> Stated task: Reproduce the following material line for line, with no changes.

[Dataset items]
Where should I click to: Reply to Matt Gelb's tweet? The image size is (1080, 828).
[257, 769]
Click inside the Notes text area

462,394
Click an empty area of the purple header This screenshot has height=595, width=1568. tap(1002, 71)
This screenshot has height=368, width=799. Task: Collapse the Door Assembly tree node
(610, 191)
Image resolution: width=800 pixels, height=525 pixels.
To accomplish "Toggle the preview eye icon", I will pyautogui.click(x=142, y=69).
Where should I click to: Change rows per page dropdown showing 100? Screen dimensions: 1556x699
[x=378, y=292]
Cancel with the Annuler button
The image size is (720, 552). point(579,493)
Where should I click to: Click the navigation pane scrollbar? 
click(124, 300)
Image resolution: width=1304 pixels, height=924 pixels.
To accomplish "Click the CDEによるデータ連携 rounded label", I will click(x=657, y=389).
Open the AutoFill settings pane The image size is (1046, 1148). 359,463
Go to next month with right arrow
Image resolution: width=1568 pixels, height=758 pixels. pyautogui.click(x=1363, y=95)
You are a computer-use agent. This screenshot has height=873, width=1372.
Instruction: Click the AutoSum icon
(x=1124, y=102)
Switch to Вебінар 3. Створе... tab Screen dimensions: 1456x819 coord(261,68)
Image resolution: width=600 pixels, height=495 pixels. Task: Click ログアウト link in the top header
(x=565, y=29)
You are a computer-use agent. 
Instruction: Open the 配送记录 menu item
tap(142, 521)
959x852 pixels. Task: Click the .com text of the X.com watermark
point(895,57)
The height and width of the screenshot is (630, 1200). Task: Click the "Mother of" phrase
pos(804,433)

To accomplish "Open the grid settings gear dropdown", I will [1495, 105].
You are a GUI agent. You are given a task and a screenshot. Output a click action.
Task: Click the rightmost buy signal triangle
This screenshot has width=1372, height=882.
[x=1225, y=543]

> Expected output:
Where should I click to: Reply to Matt Gelb's tweet? The image size is (1080, 828).
[257, 769]
Click inside the Notes text area

462,394
Click an empty area of the purple header This screenshot has height=595, width=1568. tap(1002, 71)
This screenshot has height=368, width=799. Task: Collapse the Door Assembly tree node
(610, 191)
Image resolution: width=800 pixels, height=525 pixels.
To accomplish "Toggle the preview eye icon", I will pyautogui.click(x=142, y=69).
Where should I click to: Change rows per page dropdown showing 100? Screen dimensions: 1556x699
[x=378, y=292]
Cancel with the Annuler button
The image size is (720, 552). point(579,493)
Where should I click to: Click the navigation pane scrollbar? 
click(124, 300)
Image resolution: width=1304 pixels, height=924 pixels.
To accomplish "Click the CDEによるデータ連携 rounded label", I will click(x=657, y=389).
Open the AutoFill settings pane The image size is (1046, 1148). 359,463
Go to next month with right arrow
Image resolution: width=1568 pixels, height=758 pixels. pyautogui.click(x=1363, y=95)
You are a computer-use agent. This screenshot has height=873, width=1372.
Instruction: Click the AutoSum icon
(x=1124, y=102)
Switch to Вебінар 3. Створе... tab Screen dimensions: 1456x819 coord(261,68)
Image resolution: width=600 pixels, height=495 pixels. Task: Click ログアウト link in the top header
(x=565, y=29)
You are a computer-use agent. 
Instruction: Open the 配送记录 menu item
tap(142, 521)
959x852 pixels. Task: Click the .com text of the X.com watermark
point(895,57)
The height and width of the screenshot is (630, 1200). Task: Click the "Mother of" phrase
pos(804,433)

To accomplish "Open the grid settings gear dropdown", I will [1495, 105].
You are a GUI agent. You are given a task and a screenshot. Output a click action.
Task: Click the rightmost buy signal triangle
This screenshot has width=1372, height=882.
[x=1225, y=543]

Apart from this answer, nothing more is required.